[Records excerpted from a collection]
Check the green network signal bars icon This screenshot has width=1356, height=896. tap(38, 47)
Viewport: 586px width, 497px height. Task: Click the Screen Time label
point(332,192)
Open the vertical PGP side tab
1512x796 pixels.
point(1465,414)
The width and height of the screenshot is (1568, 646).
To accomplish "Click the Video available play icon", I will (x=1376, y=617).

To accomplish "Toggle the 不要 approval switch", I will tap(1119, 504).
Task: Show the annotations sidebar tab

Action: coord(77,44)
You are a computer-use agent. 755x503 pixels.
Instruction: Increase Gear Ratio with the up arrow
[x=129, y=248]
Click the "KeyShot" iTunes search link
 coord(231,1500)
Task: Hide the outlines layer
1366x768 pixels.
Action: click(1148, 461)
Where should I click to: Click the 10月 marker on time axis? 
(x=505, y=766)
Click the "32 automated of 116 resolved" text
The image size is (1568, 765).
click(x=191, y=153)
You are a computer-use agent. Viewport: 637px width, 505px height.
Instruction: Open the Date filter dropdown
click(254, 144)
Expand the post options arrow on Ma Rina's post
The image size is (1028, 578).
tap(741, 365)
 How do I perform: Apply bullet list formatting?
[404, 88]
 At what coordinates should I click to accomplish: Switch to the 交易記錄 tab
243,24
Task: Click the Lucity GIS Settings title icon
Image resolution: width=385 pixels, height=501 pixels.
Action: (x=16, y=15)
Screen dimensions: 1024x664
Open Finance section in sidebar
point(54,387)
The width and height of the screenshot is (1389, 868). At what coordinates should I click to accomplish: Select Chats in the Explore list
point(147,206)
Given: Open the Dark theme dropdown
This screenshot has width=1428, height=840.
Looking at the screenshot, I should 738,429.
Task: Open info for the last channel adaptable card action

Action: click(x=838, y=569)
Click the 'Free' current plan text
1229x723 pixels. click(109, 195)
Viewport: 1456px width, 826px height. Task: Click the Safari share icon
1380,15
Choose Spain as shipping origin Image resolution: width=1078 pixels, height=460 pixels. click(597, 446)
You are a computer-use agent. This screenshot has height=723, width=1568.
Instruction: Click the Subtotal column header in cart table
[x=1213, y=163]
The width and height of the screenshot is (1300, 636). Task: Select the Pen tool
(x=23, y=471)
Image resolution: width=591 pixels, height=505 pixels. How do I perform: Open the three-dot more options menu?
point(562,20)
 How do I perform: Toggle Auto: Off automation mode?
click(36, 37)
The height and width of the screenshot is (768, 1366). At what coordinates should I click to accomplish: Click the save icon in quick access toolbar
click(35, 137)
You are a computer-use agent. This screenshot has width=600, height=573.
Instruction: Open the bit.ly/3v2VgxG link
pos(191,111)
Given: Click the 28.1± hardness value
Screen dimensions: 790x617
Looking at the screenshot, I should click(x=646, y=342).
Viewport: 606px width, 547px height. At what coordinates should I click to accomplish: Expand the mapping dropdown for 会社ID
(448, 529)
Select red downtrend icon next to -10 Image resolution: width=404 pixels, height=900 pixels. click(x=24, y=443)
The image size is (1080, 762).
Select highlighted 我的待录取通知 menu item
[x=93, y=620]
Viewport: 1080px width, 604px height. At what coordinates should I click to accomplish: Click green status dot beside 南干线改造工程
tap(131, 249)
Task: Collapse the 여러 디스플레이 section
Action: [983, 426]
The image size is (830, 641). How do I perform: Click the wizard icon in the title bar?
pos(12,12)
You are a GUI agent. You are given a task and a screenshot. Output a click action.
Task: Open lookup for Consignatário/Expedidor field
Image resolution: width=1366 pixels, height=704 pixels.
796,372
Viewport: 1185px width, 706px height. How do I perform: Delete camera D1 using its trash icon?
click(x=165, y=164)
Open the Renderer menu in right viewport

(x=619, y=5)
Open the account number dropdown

» Task description: Output the records exactly.

» Result below:
Check the green network signal bars icon This screenshot has width=1356, height=896. tap(38, 47)
Viewport: 586px width, 497px height. Task: Click the Screen Time label
point(332,192)
Open the vertical PGP side tab
1512x796 pixels.
point(1465,414)
The width and height of the screenshot is (1568, 646).
To accomplish "Click the Video available play icon", I will (x=1376, y=617).

To accomplish "Toggle the 不要 approval switch", I will tap(1119, 504).
Task: Show the annotations sidebar tab

Action: coord(77,44)
You are a computer-use agent. 755x503 pixels.
Instruction: Increase Gear Ratio with the up arrow
[x=129, y=248]
Click the "KeyShot" iTunes search link
 coord(231,1500)
Task: Hide the outlines layer
1366x768 pixels.
Action: click(1148, 461)
Where should I click to: Click the 10月 marker on time axis? 
(x=505, y=766)
Click the "32 automated of 116 resolved" text
The image size is (1568, 765).
click(x=191, y=153)
You are a computer-use agent. Viewport: 637px width, 505px height.
Instruction: Open the Date filter dropdown
click(254, 144)
Expand the post options arrow on Ma Rina's post
The image size is (1028, 578).
tap(741, 365)
 How do I perform: Apply bullet list formatting?
[404, 88]
 At what coordinates should I click to accomplish: Switch to the 交易記錄 tab
243,24
Task: Click the Lucity GIS Settings title icon
Image resolution: width=385 pixels, height=501 pixels.
Action: (x=16, y=15)
Screen dimensions: 1024x664
Open Finance section in sidebar
point(54,387)
The width and height of the screenshot is (1389, 868). At what coordinates should I click to accomplish: Select Chats in the Explore list
point(147,206)
Given: Open the Dark theme dropdown
This screenshot has width=1428, height=840.
Looking at the screenshot, I should 738,429.
Task: Open info for the last channel adaptable card action

Action: click(x=838, y=569)
Click the 'Free' current plan text
1229x723 pixels. click(109, 195)
Viewport: 1456px width, 826px height. Task: Click the Safari share icon
1380,15
Choose Spain as shipping origin Image resolution: width=1078 pixels, height=460 pixels. click(597, 446)
You are a computer-use agent. This screenshot has height=723, width=1568.
Instruction: Click the Subtotal column header in cart table
[x=1213, y=163]
The width and height of the screenshot is (1300, 636). Task: Select the Pen tool
(x=23, y=471)
Image resolution: width=591 pixels, height=505 pixels. How do I perform: Open the three-dot more options menu?
point(562,20)
 How do I perform: Toggle Auto: Off automation mode?
click(36, 37)
The height and width of the screenshot is (768, 1366). At what coordinates should I click to accomplish: Click the save icon in quick access toolbar
click(35, 137)
You are a computer-use agent. This screenshot has width=600, height=573.
Instruction: Open the bit.ly/3v2VgxG link
pos(191,111)
Given: Click the 28.1± hardness value
Screen dimensions: 790x617
Looking at the screenshot, I should click(x=646, y=342).
Viewport: 606px width, 547px height. At what coordinates should I click to accomplish: Expand the mapping dropdown for 会社ID
(448, 529)
Select red downtrend icon next to -10 Image resolution: width=404 pixels, height=900 pixels. click(x=24, y=443)
The image size is (1080, 762).
Select highlighted 我的待录取通知 menu item
[x=93, y=620]
Viewport: 1080px width, 604px height. At what coordinates should I click to accomplish: Click green status dot beside 南干线改造工程
tap(131, 249)
Task: Collapse the 여러 디스플레이 section
Action: [983, 426]
The image size is (830, 641). How do I perform: Click the wizard icon in the title bar?
pos(12,12)
You are a GUI agent. You are given a task and a screenshot. Output a click action.
Task: Open lookup for Consignatário/Expedidor field
Image resolution: width=1366 pixels, height=704 pixels.
796,372
Viewport: 1185px width, 706px height. How do I perform: Delete camera D1 using its trash icon?
click(x=165, y=164)
Open the Renderer menu in right viewport

(x=619, y=5)
Open the account number dropdown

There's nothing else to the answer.